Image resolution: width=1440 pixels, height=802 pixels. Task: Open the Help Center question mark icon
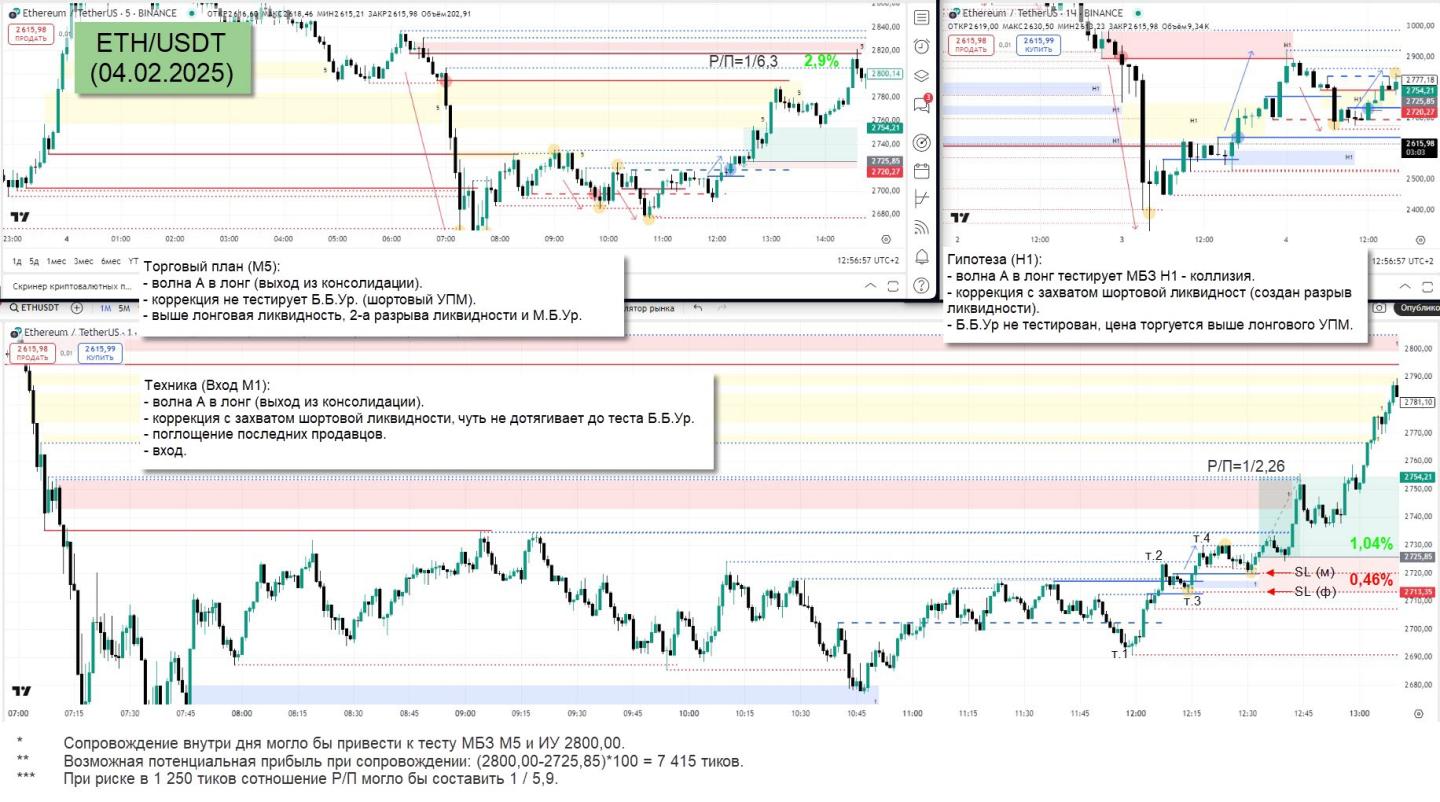click(x=921, y=287)
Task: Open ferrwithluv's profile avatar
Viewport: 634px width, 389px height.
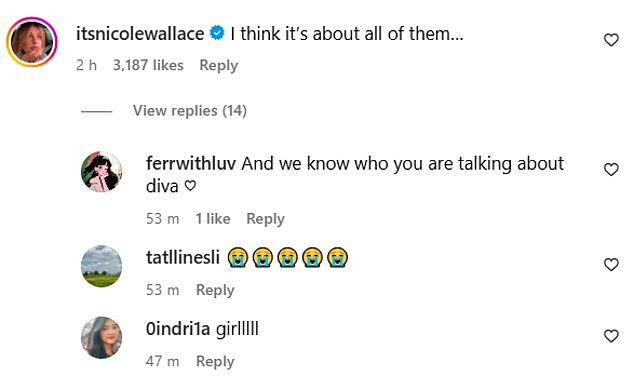Action: 101,172
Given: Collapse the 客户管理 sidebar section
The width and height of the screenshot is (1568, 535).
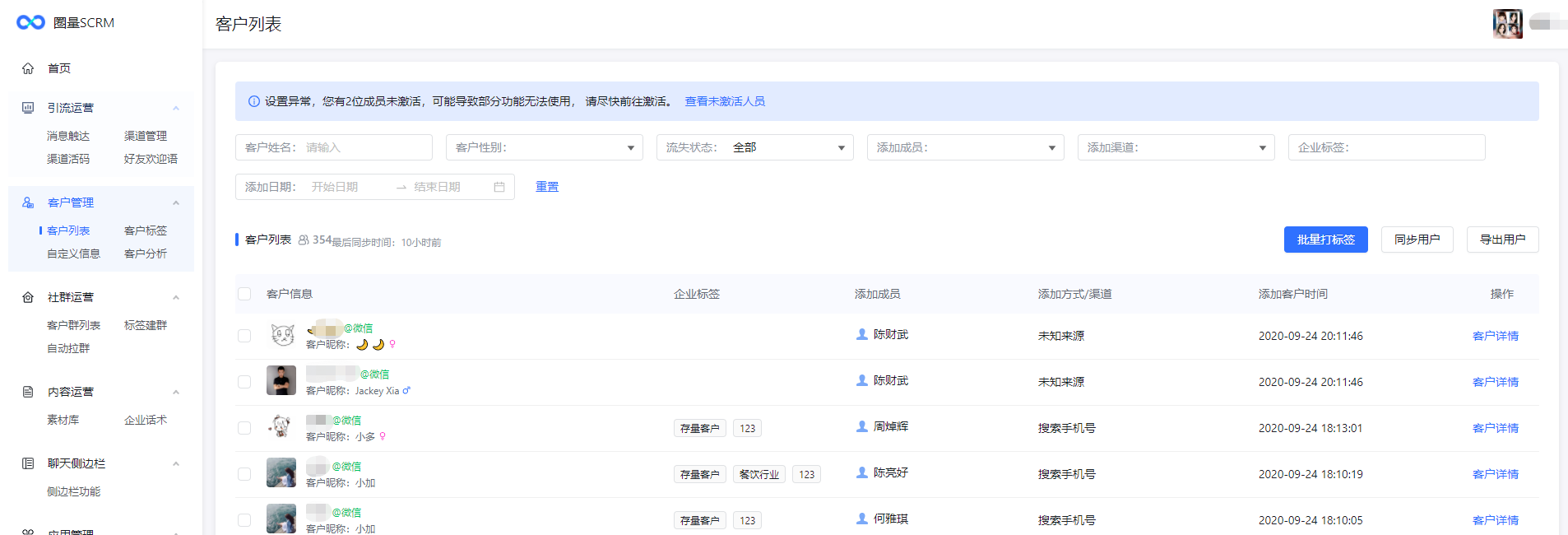Looking at the screenshot, I should pyautogui.click(x=175, y=202).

•••••

■ Task brief ■
Down to the final line, restate the material above word for word, but omit its pictures.

■ Task response ■
Image resolution: width=1440 pixels, height=802 pixels. Task: Open the Help Center question mark icon
click(x=921, y=287)
Task: Open ferrwithluv's profile avatar
Viewport: 634px width, 389px height.
Action: 101,172
Given: Collapse the 客户管理 sidebar section
The width and height of the screenshot is (1568, 535).
Looking at the screenshot, I should pyautogui.click(x=175, y=202).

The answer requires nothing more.